Top of Record excerpts
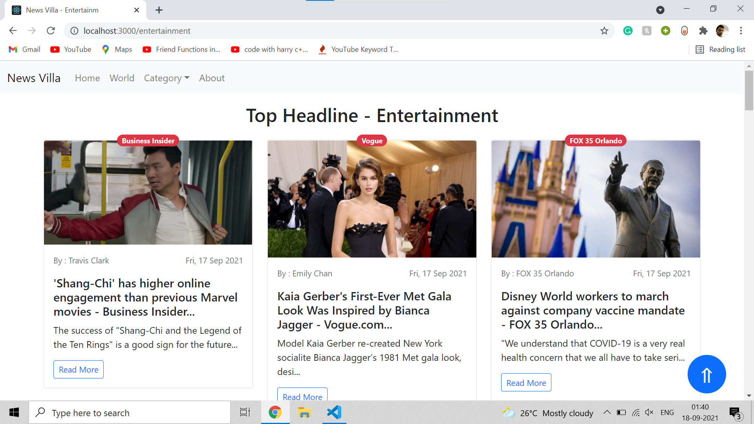Read More on Disney World article
754x424 pixels.
(x=526, y=383)
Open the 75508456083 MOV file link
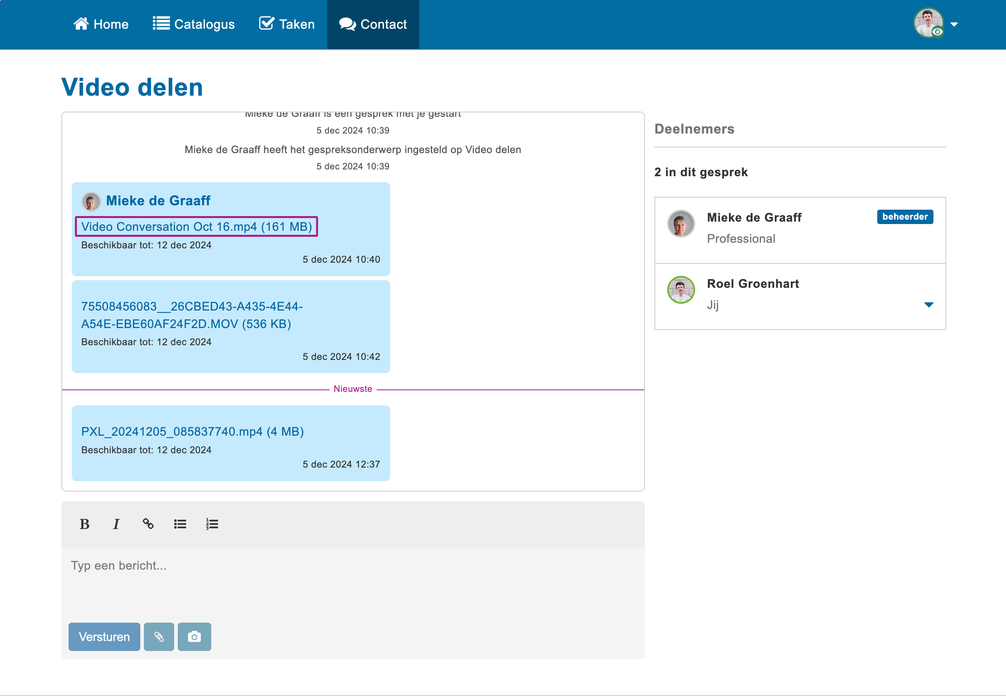This screenshot has height=696, width=1006. (x=192, y=315)
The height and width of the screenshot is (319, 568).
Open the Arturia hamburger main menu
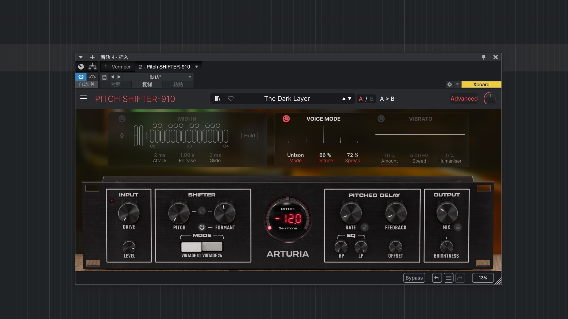click(84, 99)
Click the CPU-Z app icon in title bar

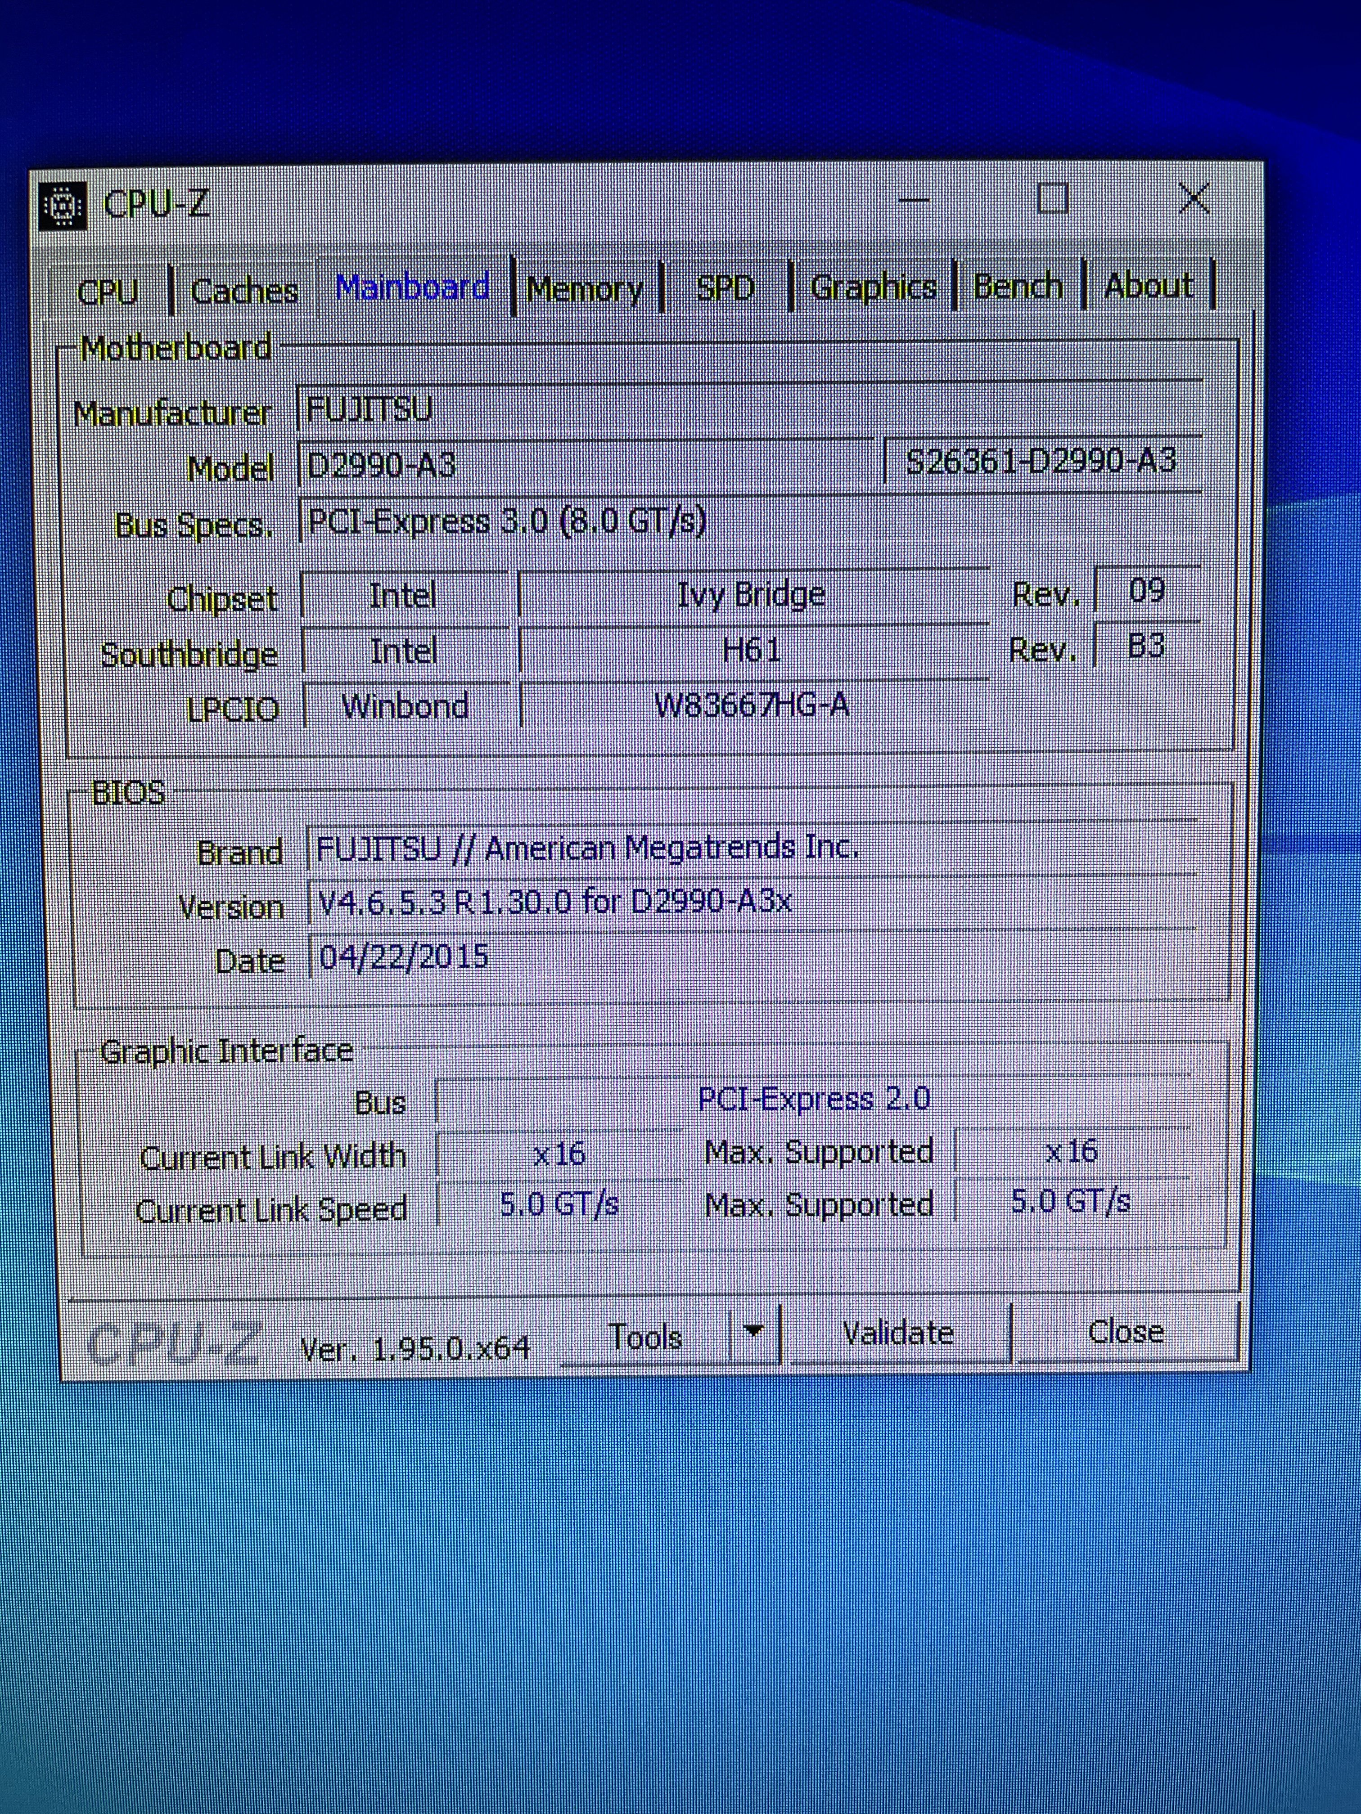(63, 205)
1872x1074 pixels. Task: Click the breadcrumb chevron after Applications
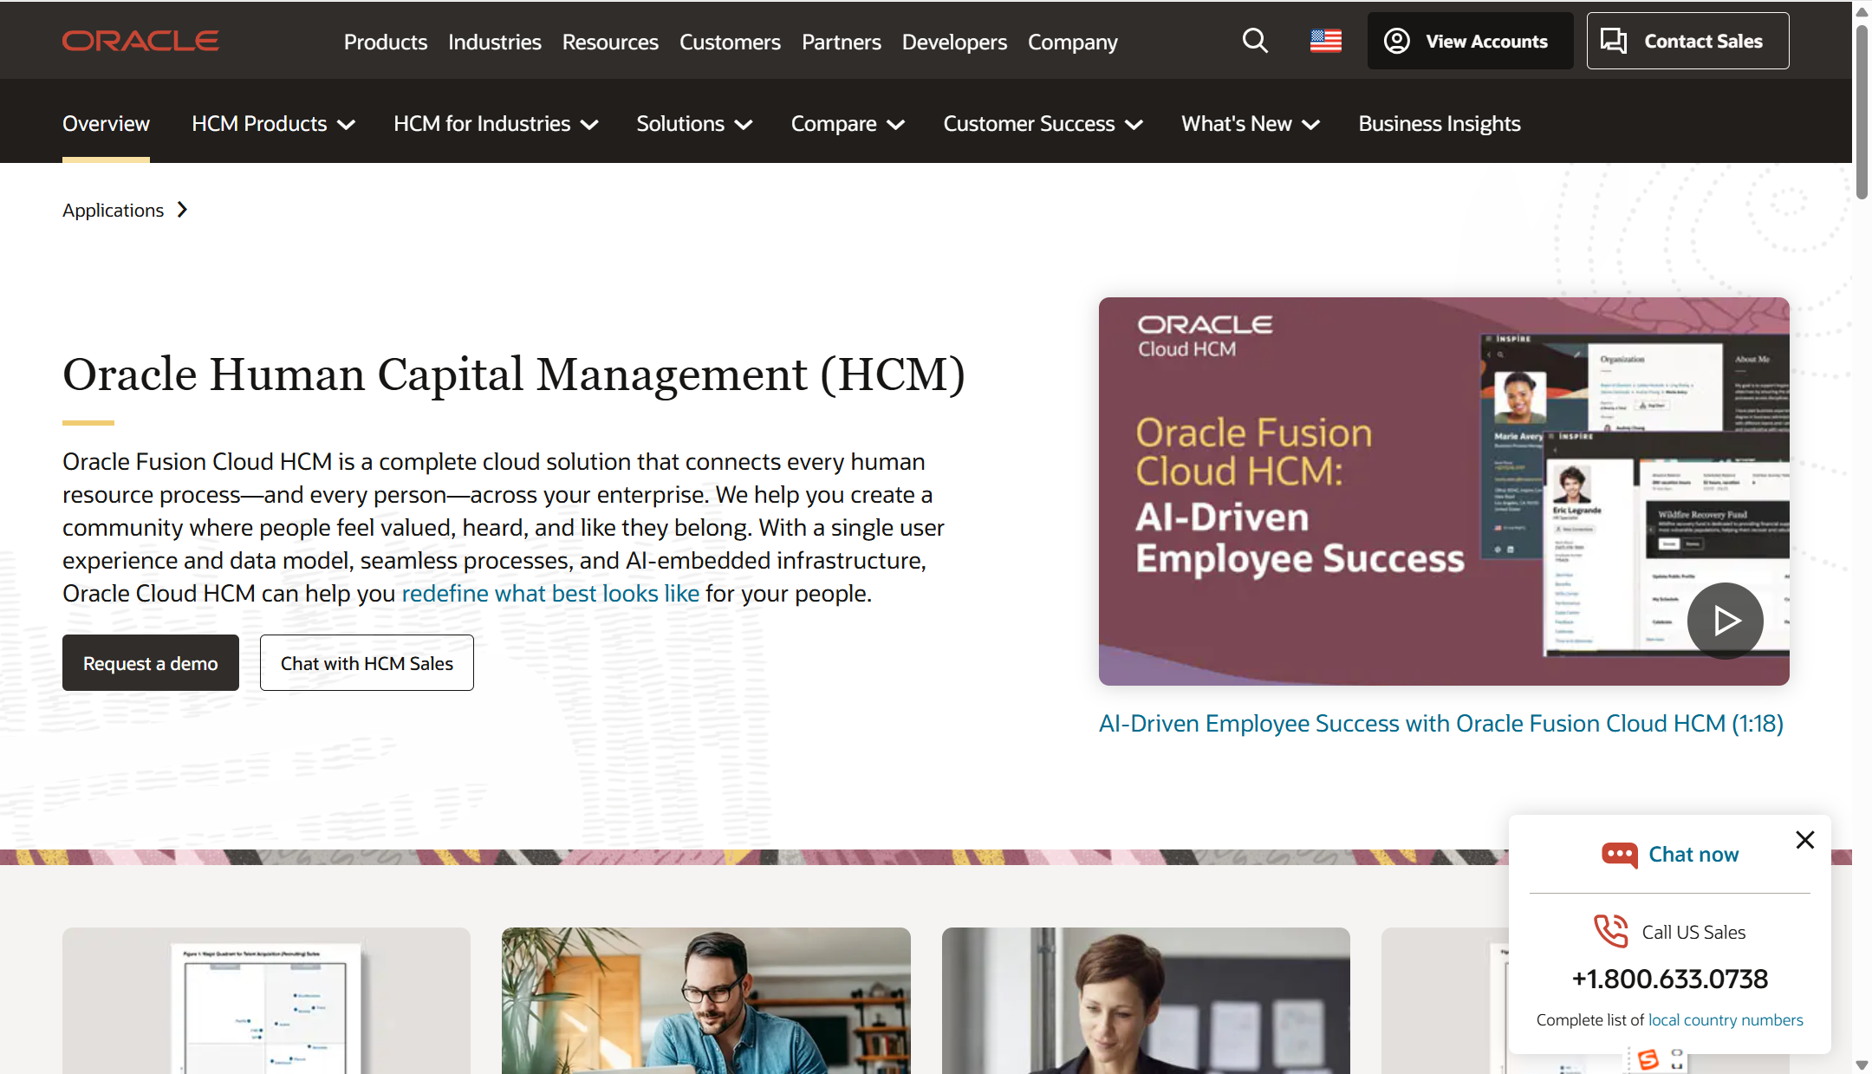(182, 210)
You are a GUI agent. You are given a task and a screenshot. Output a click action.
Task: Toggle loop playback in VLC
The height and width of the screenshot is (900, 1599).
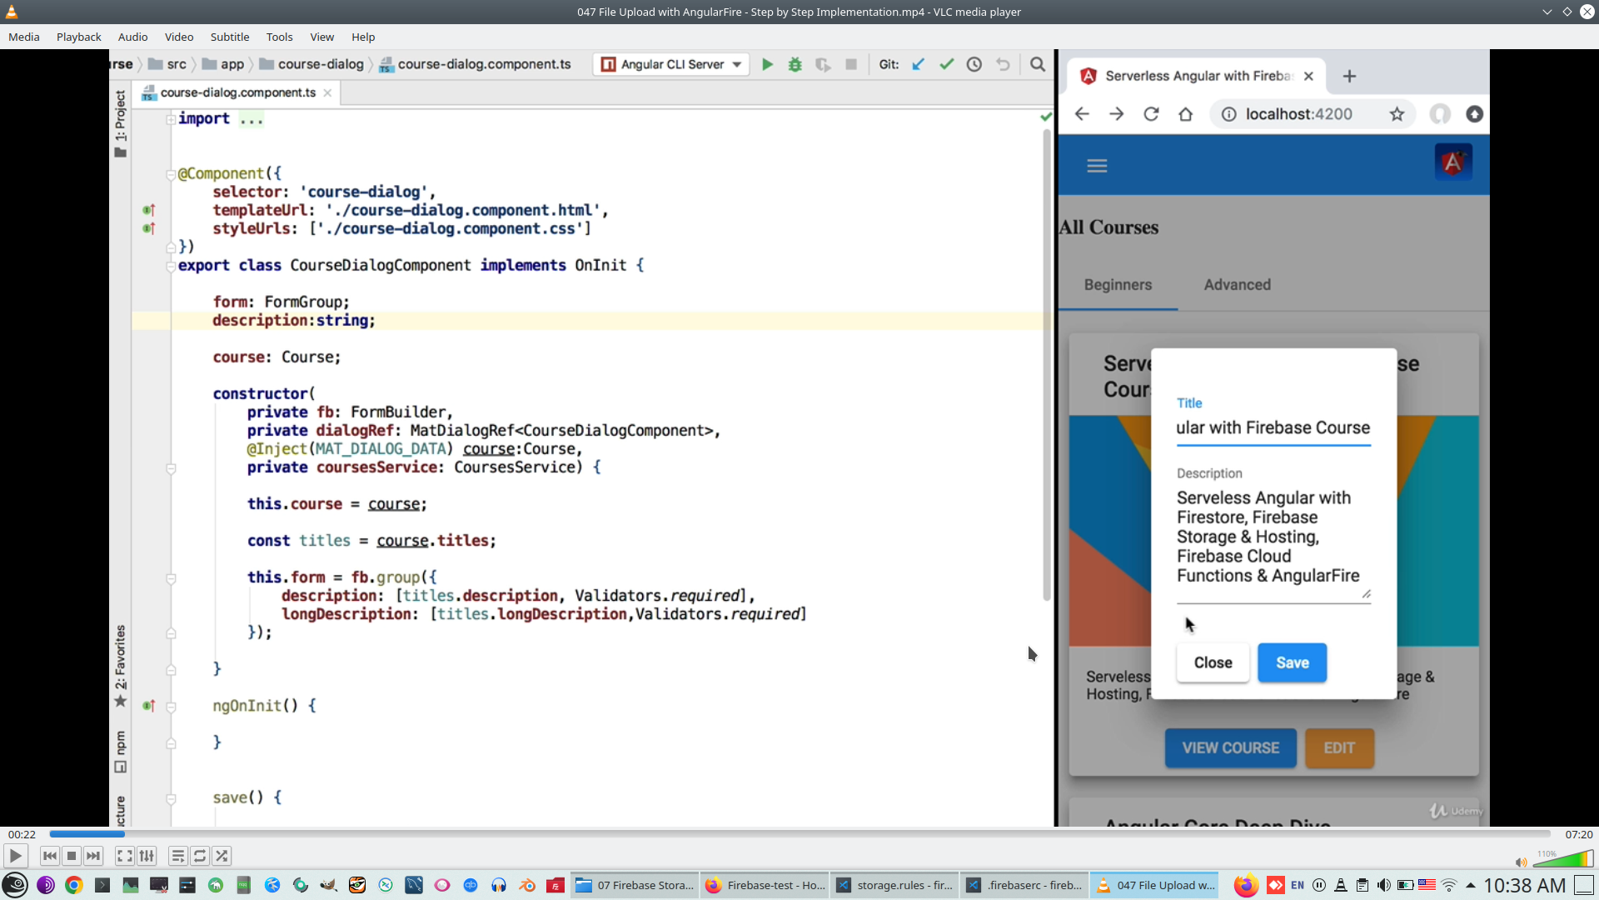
Bottom of Record excerpts
Assignment: Take the material above from the line containing "Open the 75508456083 MOV file link" up to and including the line containing "Task: Toggle loop playback in VLC" and retype it exactly, without any pictures.

Written answer:
Open the 75508456083 MOV file link
This screenshot has height=696, width=1006. (x=192, y=315)
The height and width of the screenshot is (319, 568).
Open the Arturia hamburger main menu
click(84, 99)
Click the CPU-Z app icon in title bar

(63, 205)
1872x1074 pixels. Task: Click the breadcrumb chevron after Applications
(182, 210)
You are a GUI agent. You are given a task and a screenshot. Output a click action.
Task: Toggle loop playback in VLC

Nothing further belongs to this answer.